The second tier of competency for a strategist is the "apprentice" who is more accomplished in civilian and military education as well as relevant assignments. There is no standard career path for the Army strategist, and their assignments will contribute toward their professional development and promoting "a deep understanding of national defense issues and processes".

The "master military strategist" has significant experience, understanding, and leadership ability in relevant areas and will work for strategic 4-star military leaders and civilian leaders. Development of a master strategist is a lengthy process. Moore echoes this, noting that "creating expert practitioners requires time". Former Chairman of the Joint Chiefs of Staff General Martin E. Dempsey also stated in 2011 that developing strategic leaders "is a careerlong process that begins early".

==Organization==
In the 21st century, U.S. Army strategists serve in diverse assignments. These include various offices in the service staffs, the Joint Staff, the Office of the Secretary of Defense, combatant commands and subunified commands. Examples of current assignments include "lead authors for the Army Campaign Plan, division chiefs of war plans and strategy on the Army Staff", and planning chiefs at various levels.
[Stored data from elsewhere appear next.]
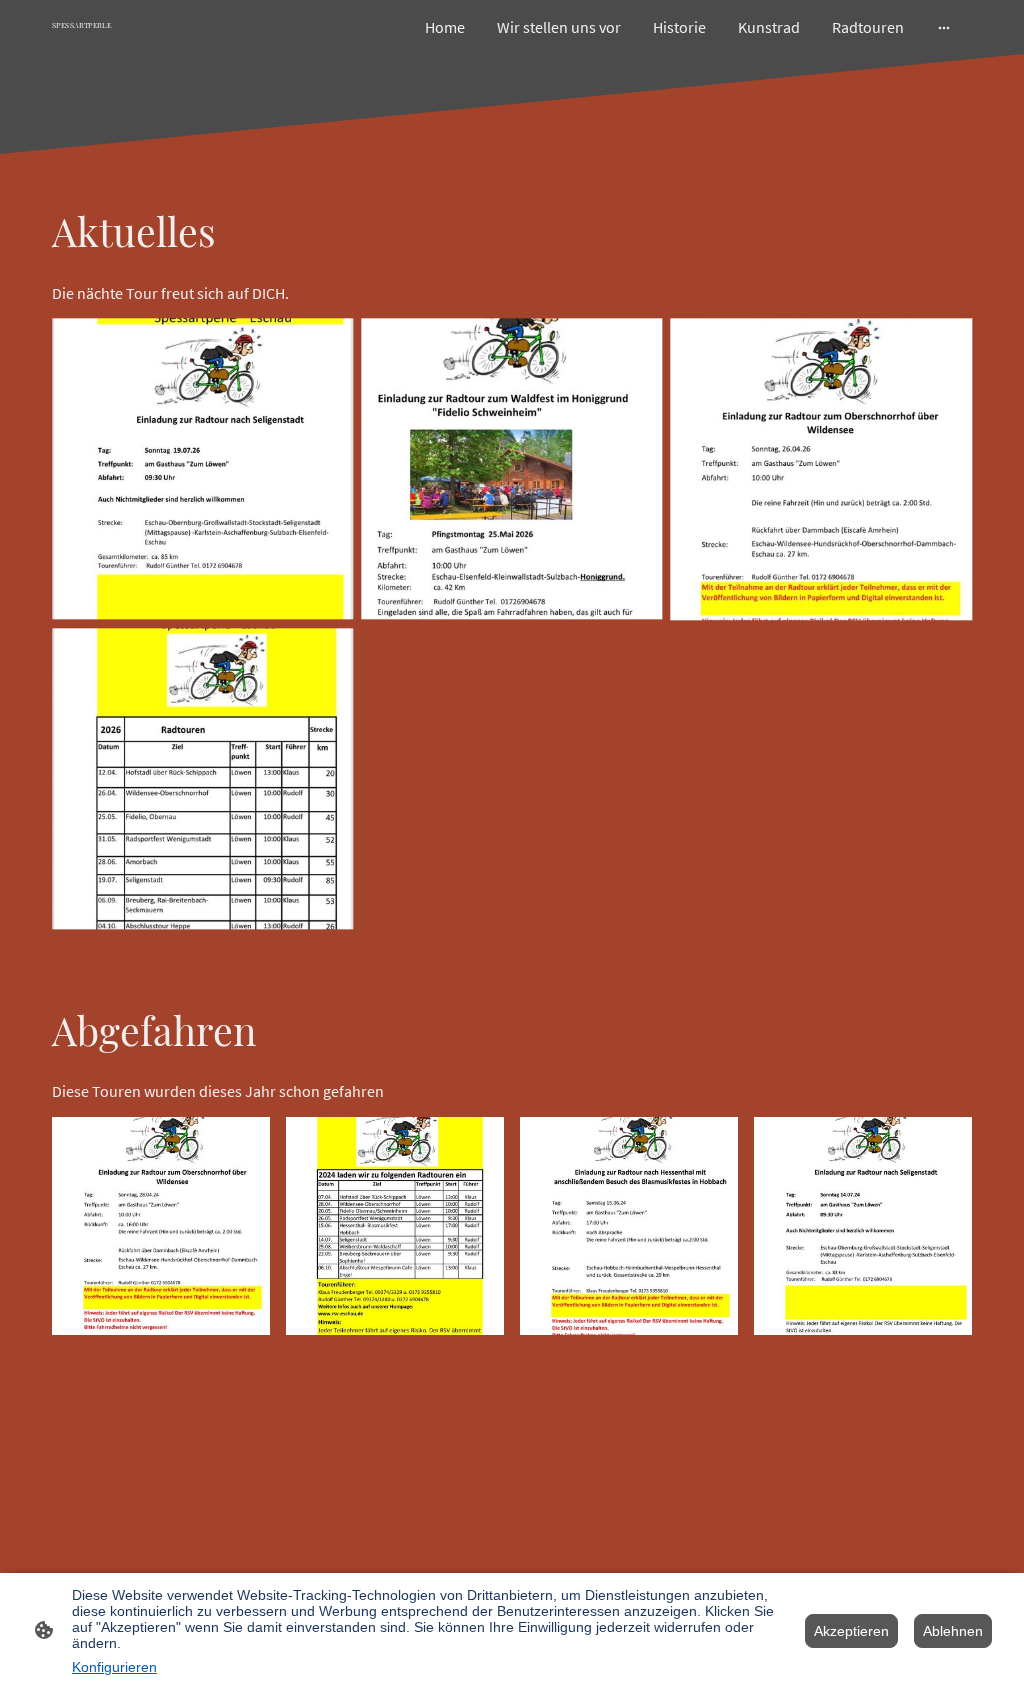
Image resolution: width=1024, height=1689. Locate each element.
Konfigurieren (114, 1667)
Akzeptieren (851, 1631)
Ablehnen (953, 1631)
Others will serve as "speechwriters, members of commander's internal think tanks, or as military assistants to senior defense officials".

According to Moore, "The demand for Army strategists continues to increase." He adds that: [O]ther government agencies have realized the value of these strategists. Interagency demand for strategists currently exceeds Army supply; the Departments of State, Treasury, and Homeland Security are actively seeking strategists to enhance their planning capabilities.